Provided material »
*-*-*

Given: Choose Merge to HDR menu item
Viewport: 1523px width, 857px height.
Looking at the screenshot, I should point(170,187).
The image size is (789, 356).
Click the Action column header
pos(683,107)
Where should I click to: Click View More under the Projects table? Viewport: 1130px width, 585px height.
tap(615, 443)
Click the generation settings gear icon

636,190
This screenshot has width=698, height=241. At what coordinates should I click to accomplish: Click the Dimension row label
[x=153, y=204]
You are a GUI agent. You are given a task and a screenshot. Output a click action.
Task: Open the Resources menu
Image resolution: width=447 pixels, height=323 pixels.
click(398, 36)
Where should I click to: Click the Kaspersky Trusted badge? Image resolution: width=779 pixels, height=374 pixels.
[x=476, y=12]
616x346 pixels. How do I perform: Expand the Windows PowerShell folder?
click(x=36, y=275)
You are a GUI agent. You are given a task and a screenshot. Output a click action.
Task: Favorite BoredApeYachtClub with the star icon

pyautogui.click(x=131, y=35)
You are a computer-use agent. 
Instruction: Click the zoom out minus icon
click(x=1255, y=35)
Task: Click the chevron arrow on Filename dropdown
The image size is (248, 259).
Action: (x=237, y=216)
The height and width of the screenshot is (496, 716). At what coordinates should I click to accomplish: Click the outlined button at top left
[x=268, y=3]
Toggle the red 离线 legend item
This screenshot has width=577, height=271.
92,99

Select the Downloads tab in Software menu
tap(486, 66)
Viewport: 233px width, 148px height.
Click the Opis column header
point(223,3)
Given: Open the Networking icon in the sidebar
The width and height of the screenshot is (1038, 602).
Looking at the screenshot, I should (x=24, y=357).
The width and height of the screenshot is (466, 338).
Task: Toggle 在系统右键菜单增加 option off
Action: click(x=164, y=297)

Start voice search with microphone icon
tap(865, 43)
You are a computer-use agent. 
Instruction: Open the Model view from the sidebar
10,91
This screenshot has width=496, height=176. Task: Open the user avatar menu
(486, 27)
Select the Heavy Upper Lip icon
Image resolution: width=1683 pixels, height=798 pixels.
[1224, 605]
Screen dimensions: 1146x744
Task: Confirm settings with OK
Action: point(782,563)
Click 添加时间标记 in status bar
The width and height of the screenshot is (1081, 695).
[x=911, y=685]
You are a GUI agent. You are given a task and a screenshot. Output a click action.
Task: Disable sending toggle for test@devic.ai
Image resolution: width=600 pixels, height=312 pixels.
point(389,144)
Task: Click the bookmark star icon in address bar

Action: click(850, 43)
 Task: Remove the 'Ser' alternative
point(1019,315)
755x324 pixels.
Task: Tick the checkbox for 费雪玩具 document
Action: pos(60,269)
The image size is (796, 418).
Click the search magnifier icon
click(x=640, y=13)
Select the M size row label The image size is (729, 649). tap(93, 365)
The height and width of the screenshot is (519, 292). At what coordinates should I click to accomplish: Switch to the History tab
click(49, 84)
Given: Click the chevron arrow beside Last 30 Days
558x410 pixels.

*-*-*

Your goal » Convert all of the rows above into a Markdown table with two columns, Row and Text. Put each line's number in Row and the line itself in Text, and leave out blank lines.

Written answer »
| Row | Text |
|---|---|
| 1 | Given: Choose Merge to HDR menu item |
| 2 | Viewport: 1523px width, 857px height. |
| 3 | Looking at the screenshot, I should point(170,187). |
| 4 | The image size is (789, 356). |
| 5 | Click the Action column header |
| 6 | pos(683,107) |
| 7 | Where should I click to: Click View More under the Projects table? Viewport: 1130px width, 585px height. |
| 8 | tap(615, 443) |
| 9 | Click the generation settings gear icon |
| 10 | 636,190 |
| 11 | This screenshot has width=698, height=241. At what coordinates should I click to accomplish: Click the Dimension row label |
| 12 | [x=153, y=204] |
| 13 | You are a GUI agent. You are given a task and a screenshot. Output a click action. |
| 14 | Task: Open the Resources menu |
| 15 | Image resolution: width=447 pixels, height=323 pixels. |
| 16 | click(398, 36) |
| 17 | Where should I click to: Click the Kaspersky Trusted badge? Image resolution: width=779 pixels, height=374 pixels. |
| 18 | [x=476, y=12] |
| 19 | 616x346 pixels. How do I perform: Expand the Windows PowerShell folder? |
| 20 | click(x=36, y=275) |
| 21 | You are a GUI agent. You are given a task and a screenshot. Output a click action. |
| 22 | Task: Favorite BoredApeYachtClub with the star icon |
| 23 | pyautogui.click(x=131, y=35) |
| 24 | You are a computer-use agent.  |
| 25 | Instruction: Click the zoom out minus icon |
| 26 | click(x=1255, y=35) |
| 27 | Task: Click the chevron arrow on Filename dropdown |
| 28 | The image size is (248, 259). |
| 29 | Action: (x=237, y=216) |
| 30 | The height and width of the screenshot is (496, 716). At what coordinates should I click to accomplish: Click the outlined button at top left |
| 31 | [x=268, y=3] |
| 32 | Toggle the red 离线 legend item |
| 33 | This screenshot has width=577, height=271. |
| 34 | 92,99 |
| 35 | Select the Downloads tab in Software menu |
| 36 | tap(486, 66) |
| 37 | Viewport: 233px width, 148px height. |
| 38 | Click the Opis column header |
| 39 | point(223,3) |
| 40 | Given: Open the Networking icon in the sidebar |
| 41 | The width and height of the screenshot is (1038, 602). |
| 42 | Looking at the screenshot, I should (x=24, y=357). |
| 43 | The width and height of the screenshot is (466, 338). |
| 44 | Task: Toggle 在系统右键菜单增加 option off |
| 45 | Action: click(x=164, y=297) |
| 46 | Start voice search with microphone icon |
| 47 | tap(865, 43) |
| 48 | You are a computer-use agent.  |
| 49 | Instruction: Open the Model view from the sidebar |
| 50 | 10,91 |
| 51 | This screenshot has width=496, height=176. Task: Open the user avatar menu |
| 52 | (486, 27) |
| 53 | Select the Heavy Upper Lip icon |
| 54 | Image resolution: width=1683 pixels, height=798 pixels. |
| 55 | [1224, 605] |
| 56 | Screen dimensions: 1146x744 |
| 57 | Task: Confirm settings with OK |
| 58 | Action: point(782,563) |
| 59 | Click 添加时间标记 in status bar |
| 60 | The width and height of the screenshot is (1081, 695). |
| 61 | [x=911, y=685] |
| 62 | You are a GUI agent. You are given a task and a screenshot. Output a click action. |
| 63 | Task: Disable sending toggle for test@devic.ai |
| 64 | Image resolution: width=600 pixels, height=312 pixels. |
| 65 | point(389,144) |
| 66 | Task: Click the bookmark star icon in address bar |
| 67 | Action: click(850, 43) |
| 68 |  Task: Remove the 'Ser' alternative |
| 69 | point(1019,315) |
| 70 | 755x324 pixels. |
| 71 | Task: Tick the checkbox for 费雪玩具 document |
| 72 | Action: pos(60,269) |
| 73 | The image size is (796, 418). |
| 74 | Click the search magnifier icon |
| 75 | click(x=640, y=13) |
| 76 | Select the M size row label The image size is (729, 649). tap(93, 365) |
| 77 | The height and width of the screenshot is (519, 292). At what coordinates should I click to accomplish: Switch to the History tab |
| 78 | click(49, 84) |
| 79 | Given: Click the chevron arrow beside Last 30 Days |
| 80 | 558x410 pixels. |